# What is needed:
Rewrite the entries from the line containing "Identify the location of trend-chart-icon." through the line containing "center [155, 293].", putting "specific element" in place of "particular element" and leaving everything else unchanged.

# Dataset excerpts:
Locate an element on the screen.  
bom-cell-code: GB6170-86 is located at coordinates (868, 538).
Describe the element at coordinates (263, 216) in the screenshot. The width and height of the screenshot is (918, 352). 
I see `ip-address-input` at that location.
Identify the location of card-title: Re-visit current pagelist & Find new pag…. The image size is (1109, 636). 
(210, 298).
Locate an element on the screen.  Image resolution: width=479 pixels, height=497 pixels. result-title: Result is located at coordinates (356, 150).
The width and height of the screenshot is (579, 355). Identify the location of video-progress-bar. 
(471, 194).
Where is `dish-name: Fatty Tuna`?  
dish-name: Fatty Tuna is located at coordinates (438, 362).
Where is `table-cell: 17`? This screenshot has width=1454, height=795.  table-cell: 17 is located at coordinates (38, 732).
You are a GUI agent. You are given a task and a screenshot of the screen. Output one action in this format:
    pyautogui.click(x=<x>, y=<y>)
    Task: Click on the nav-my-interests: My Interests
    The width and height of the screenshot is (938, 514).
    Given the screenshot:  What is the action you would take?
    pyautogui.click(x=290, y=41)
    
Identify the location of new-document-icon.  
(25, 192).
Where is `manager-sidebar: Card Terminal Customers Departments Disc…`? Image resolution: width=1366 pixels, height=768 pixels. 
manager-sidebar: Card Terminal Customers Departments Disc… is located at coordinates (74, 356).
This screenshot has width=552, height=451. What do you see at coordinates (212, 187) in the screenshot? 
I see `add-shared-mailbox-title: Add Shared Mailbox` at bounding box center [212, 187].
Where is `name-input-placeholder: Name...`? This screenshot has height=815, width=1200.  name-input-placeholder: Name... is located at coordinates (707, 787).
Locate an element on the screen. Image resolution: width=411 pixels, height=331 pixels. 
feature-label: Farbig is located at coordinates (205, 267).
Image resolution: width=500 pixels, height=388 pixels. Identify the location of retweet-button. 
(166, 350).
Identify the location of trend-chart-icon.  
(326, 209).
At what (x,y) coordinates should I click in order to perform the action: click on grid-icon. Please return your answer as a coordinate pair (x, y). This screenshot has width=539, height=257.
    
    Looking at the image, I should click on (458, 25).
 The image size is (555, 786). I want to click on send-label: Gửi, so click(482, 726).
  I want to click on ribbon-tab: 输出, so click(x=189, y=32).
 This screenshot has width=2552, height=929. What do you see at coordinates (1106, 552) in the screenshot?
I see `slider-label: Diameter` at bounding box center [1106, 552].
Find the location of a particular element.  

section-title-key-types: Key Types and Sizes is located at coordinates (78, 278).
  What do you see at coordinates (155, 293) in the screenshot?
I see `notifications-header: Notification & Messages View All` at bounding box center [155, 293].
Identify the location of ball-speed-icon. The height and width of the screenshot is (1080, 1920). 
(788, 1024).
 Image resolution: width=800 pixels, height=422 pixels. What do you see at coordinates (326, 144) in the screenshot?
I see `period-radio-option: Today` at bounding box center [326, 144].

# Output for this task:
Identify the location of trend-chart-icon.  
(326, 209).
At what (x,y) coordinates should I click in order to perform the action: click on grid-icon. Please return your answer as a coordinate pair (x, y). This screenshot has width=539, height=257.
    
    Looking at the image, I should click on (458, 25).
 The image size is (555, 786). I want to click on send-label: Gửi, so click(482, 726).
  I want to click on ribbon-tab: 输出, so click(x=189, y=32).
 This screenshot has width=2552, height=929. What do you see at coordinates (1106, 552) in the screenshot?
I see `slider-label: Diameter` at bounding box center [1106, 552].
Find the location of a specific element.  

section-title-key-types: Key Types and Sizes is located at coordinates (78, 278).
  What do you see at coordinates (155, 293) in the screenshot?
I see `notifications-header: Notification & Messages View All` at bounding box center [155, 293].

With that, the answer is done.